Load-bearing premise
The objective function must satisfy certain basic assumptions whose precise requirements and verification procedure remain unspecified.
What would settle it
An explicit objective function that meets the basic assumptions yet produces an SCF sequence that fails to increase the objective monotonically or fails to reach a stationary point.

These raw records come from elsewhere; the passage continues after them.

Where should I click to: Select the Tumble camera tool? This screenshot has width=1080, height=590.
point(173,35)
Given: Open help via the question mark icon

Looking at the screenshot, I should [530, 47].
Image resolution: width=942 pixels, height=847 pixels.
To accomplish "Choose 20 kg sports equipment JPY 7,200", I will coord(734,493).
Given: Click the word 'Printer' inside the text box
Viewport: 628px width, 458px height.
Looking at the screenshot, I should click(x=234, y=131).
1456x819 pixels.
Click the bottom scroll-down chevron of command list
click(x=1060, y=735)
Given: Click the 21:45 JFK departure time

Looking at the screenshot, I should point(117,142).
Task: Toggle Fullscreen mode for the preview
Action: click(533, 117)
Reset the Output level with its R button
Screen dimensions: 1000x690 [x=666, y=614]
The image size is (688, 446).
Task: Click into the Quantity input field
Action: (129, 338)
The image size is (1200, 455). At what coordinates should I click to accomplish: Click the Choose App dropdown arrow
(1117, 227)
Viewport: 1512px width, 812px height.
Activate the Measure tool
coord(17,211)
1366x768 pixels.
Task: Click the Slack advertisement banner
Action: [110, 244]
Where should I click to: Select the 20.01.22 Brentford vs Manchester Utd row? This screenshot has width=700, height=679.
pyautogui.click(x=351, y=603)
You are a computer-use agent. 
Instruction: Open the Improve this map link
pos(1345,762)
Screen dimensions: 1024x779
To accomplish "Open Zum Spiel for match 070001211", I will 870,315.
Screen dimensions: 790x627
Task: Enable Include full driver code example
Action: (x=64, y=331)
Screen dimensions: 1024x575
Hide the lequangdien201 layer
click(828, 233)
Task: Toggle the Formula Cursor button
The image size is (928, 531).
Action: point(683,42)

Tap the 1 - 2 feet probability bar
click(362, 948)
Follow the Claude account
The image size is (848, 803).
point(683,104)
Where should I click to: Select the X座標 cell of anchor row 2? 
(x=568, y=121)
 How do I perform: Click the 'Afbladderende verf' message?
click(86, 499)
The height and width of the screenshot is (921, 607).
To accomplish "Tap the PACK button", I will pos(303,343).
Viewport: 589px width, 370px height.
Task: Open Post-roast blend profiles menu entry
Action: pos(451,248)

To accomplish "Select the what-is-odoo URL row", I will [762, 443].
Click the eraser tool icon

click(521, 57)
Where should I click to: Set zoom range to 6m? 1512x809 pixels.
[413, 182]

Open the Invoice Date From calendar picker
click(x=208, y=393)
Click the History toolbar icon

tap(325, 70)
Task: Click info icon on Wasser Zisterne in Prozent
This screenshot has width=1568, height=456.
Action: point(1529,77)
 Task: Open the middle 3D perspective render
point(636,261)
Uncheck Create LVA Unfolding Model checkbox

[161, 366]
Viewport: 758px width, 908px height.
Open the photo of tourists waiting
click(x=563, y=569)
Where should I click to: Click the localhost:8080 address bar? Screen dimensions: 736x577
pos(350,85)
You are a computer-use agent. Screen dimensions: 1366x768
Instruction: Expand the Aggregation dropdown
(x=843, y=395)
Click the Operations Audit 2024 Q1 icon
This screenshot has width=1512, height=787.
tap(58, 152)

read the original abstract
The NEPv approach has been increasingly used lately for optimization on the Stiefel manifold arising from machine learning. General speaking, the approach first turns the first order optimality condition, also known as the KKT condition, into a nonlinear eigenvalue problem with eigenvector dependency (NEPv) or a nonlinear polar decomposition with orthogonal factor dependency (NPDo) and then solve the nonlinear problem via some variations of the self-consistent-field (SCF) iteration. The difficulty, however, lies in designing a proper SCF iteration so that a maximizer is found at the end. Currently, each use of the approach is very much individualized, especially in its convergence analysis to show that the approach does work or otherwise. In this paper, a unifying framework is established. The framework is built upon some basic assumptions. If the basic assumptions are satisfied, globally convergence is guaranteed to a stationary point and during the SCF iterative process that leads to the stationary point, the objective function increases monotonically. Also a notion of atomic functions is proposed, which include commonly used matrix traces of linear and quadratic forms as special ones. It is shown that the basic assumptions are satisfied by atomic functions and by convex compositions of atomic functions. Together they provide a large collection of objectives for which the NEPv/NPDo approach is guaranteed to work.
Editorial analysis
A structured set of objections, weighed in public.
Referee Report
Summary. The manuscript develops a unifying framework for the NEPv/NPDo approach to optimization on the Stiefel manifold. Under a set of basic assumptions on the objective, the SCF iteration is proven to produce a monotonic increase in the objective value and to converge globally to a stationary point. The paper introduces the class of atomic functions (encompassing trace-linear and trace-quadratic forms as special cases) and shows that the basic assumptions hold for atomic functions as well as for convex compositions of atomic functions, thereby covering a broad collection of objectives arising in machine learning.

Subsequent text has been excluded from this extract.